Tindari è a tutti gli effetti un gioiello della Sicilia. È innanzitutto un promontorio, il Tindari, che dai Nebrodi si sporge sul Tirreno dominando i lidi fra Milazzo e Gioiosa. Un monte, uno dei caratteristici luoghi sacri della nostra antichità, ove si credeva dimorassero le deità.
Su questa magnifica altura il tiranno Dionisio I di Siracusa, Signore della Sicilia, edificò un abitato che si chiamò Tindaride (Tyndaris) in onore di Tindaro, sovrano spartano che fu patrigno di Elena, Clitennestra, Castore e Polluce, divina prole di Zeus. Divenne una città prospera e famosa, tanto che secoli dopo partecipava all’anfizionia delle diciassette città siciliane devote alla Venere di Erice – e Cicerone la definiva ciuitas nobilissima.
La salita al Tindari è a tutti gli effetti un cammino sacro, che nel silenzio della natura e nella contemplazione delle terre circostanti induce a meditare. Da subito s’iniziano a vedere tratti delle antiche mura ancora integri che s’inerpicano sui fianchi scoscesi e aspri del promontorio.
Raggiunte le prime costruzioni moderne, verso la vetta, ecco i banchi ove si vendono souvenirs siciliani, caratteristiche collane di nocciole e quelle pralinate, statuette votive che ritraggono il simulacro della Madonna con mantello bianco a motivi floreali e corona regale. Continuando oltre, prima di salire all’acropoli, per una viuzza si può procedere verso Tindari antica, interamente costruita in arenaria.

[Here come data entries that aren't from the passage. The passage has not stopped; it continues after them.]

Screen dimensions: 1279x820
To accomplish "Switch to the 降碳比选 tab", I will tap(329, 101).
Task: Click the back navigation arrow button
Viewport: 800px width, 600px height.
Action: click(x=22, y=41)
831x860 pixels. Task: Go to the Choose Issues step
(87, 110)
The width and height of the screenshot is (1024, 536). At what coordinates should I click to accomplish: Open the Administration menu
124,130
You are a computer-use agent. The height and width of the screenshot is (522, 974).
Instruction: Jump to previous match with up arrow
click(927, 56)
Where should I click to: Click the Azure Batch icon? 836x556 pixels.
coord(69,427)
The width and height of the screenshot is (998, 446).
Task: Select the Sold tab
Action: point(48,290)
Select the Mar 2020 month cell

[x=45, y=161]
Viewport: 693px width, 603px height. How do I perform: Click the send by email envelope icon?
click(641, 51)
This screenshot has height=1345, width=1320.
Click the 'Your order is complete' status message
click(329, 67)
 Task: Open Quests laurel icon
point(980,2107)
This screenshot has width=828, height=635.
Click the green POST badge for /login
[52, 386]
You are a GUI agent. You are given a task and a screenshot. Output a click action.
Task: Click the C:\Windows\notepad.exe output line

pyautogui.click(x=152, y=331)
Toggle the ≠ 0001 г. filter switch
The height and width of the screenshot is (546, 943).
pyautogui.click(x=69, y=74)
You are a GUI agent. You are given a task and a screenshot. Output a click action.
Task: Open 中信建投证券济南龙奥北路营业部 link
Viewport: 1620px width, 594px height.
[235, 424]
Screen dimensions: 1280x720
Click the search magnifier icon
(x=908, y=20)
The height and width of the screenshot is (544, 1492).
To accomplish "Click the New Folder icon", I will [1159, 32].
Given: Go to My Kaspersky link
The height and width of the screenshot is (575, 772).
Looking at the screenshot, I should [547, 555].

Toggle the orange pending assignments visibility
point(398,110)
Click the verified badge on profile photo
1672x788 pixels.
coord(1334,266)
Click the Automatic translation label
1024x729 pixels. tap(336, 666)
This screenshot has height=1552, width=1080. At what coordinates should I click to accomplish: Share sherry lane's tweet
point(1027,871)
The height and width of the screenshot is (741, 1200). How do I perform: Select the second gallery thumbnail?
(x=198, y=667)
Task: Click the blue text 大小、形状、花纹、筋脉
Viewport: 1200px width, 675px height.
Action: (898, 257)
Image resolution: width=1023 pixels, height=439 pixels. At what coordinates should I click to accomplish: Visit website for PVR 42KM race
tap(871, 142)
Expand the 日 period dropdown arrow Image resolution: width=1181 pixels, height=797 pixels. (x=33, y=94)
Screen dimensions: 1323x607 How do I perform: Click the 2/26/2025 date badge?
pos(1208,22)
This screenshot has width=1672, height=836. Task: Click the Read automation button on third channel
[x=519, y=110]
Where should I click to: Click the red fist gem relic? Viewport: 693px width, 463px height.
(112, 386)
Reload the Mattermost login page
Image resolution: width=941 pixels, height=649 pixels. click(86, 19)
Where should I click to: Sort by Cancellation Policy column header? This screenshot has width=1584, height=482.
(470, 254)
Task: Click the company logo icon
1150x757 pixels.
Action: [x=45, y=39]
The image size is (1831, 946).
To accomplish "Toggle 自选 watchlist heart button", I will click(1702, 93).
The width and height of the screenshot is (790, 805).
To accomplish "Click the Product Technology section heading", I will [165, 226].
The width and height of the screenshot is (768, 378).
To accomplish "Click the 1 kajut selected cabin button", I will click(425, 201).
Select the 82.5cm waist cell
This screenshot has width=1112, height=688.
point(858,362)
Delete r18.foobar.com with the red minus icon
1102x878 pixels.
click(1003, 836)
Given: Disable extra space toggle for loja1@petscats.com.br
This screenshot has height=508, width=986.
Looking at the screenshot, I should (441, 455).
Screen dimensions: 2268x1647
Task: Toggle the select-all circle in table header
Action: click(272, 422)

Chi lascia la strada e penetra nell’area archeologica si ritrova a camminare fra le vie di una città in rovina ove in modo chiaro si distinguono i perimetri degl’isolati. A un’anima sensibile le rovine di Tindaride possono apparire ancora piene di vita: saprà immaginare le merci nelle botteghe del decumano, le feste nelle case nobiliari, le chiacchiere per le viuzze secondarie. All’agorà si accedeva dalla via principale attraverso l’imponente propileo quasi intatto che svetta su tutti i resti. Guardando il mare, si possono vedere l’Eolie.
Il teatro, fra i più incorrotti della Sicilia, è il mezzo con cui la città antica vive ancora attraverso la recita di drammi vetusti e nuovi; le nebbie che talvolta salgono dal mare riescono a dare un’atmosfera più cupa alle tragedie ivi rappresentate, riportandoci nel tempo lontano e fatale del mito.
Aggirati gli scavi e riprendendo l’itinere fra i negozietti della Tindari moderna si arriva, più in alto di tutto il resto, all’acropoli, dominata dal Santuario della Madonna Nera. Giungere a essa significa completare l’ascesa al divino, potendo toccare quello ch’è il cuore vibrante della religiosità del distretto; di fronte all’imponente basilica il pellegrino non può che sentirsi piccolo, come di fronte alla Madre.
Nella cittadella si trovavano i templi, ma non vi sono tracce che d’uno: il tempio di Cibele, madre degli dei e nutrice dei viventi, potentissima tra le dee, che proprio nei monti ha le sue sedi; esso con ogni probabilità occupava la medesima posizione dell’attuale Santuario di Maria Santissima di Tindari. Certe devozioni non passano mai; nera come la notte, nera come la terra.
Una volta all’interno del tempio, ecco la statua in legno di cedro di fattura bizantina della Nera, libera delle sue passate ricche vesti e restituita alla sua forma d’arte originaria. Come pure il vecchio santuario interno, ella è misteriosa, enigmatica, detentrice di segreti inimmaginabili.
Oggi ricorre la festa della Madonna Nera; rivolgiamo un pensiero a Tindari che ieri come oggi è uno dei fondamentali nostri centri che mediante la sacralità della sua Signora ci porta a purificare e restaurare la nostra plurimillenaria identità siciliana.